Rate Fluctuations
More than 15,000 people have already died as a result of the earthquake that struck northwest Iran last week, followed by Turkey and Syria, with more deaths anticipated. At the same time, it led to the closing of some Turkish ports, had a big impact on energy trends, and drove up oil prices.
In addition to technical factors, forecasts for a major Russian offensive in Ukraine on the first anniversary of the start of the First World War, an improvement in China’s pandemic situation, and an increase in energy demand in China all predicted that Brent crude oil would rise to a short-term high of around 90 USD on February 9 before falling to 85 USD.
Singapore’s HSFO CST180, which had been trending downward up until February 6th, experienced a jump of about 25 USD on February 7th and 8th. Bitumen prices increased by $5 in Singapore and South Korea, recording prices of $515 and $435, respectively.
It has been reported that prices will rise in the middle of February after bitumen prices in India fell by 14.5 USD on February 1st.
Bahrain’s bitumen was traded at 325 USD for the third week in a row, and it appears that its upward trend has begun several months later.

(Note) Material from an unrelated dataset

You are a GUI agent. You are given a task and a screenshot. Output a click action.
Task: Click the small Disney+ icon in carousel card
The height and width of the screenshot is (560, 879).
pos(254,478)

Iran’s base price for vacuum bottom increased by 5.3% on February 4 and refineries competed for it at a rate of over 73 percent.
Projects and Bitumen
A significant price difference between bulk and packed bitumen was once again created by the wave of the cold season in Iran, local transportation issues, and the sharp increase in steel sheet prices.
The beginning of a few projects in North Africa and encouraging signs in East Asia were indicators that market prices were improving.
After several months of a downturn, as was mentioned in our report from last week, it appears that February can bring about a dynamic market, which will benefit exporters.
Finally, we send our best wishes for peace and better living conditions to all those who have survived the devastating earthquakes that struck Iran, Turkey, and Syria.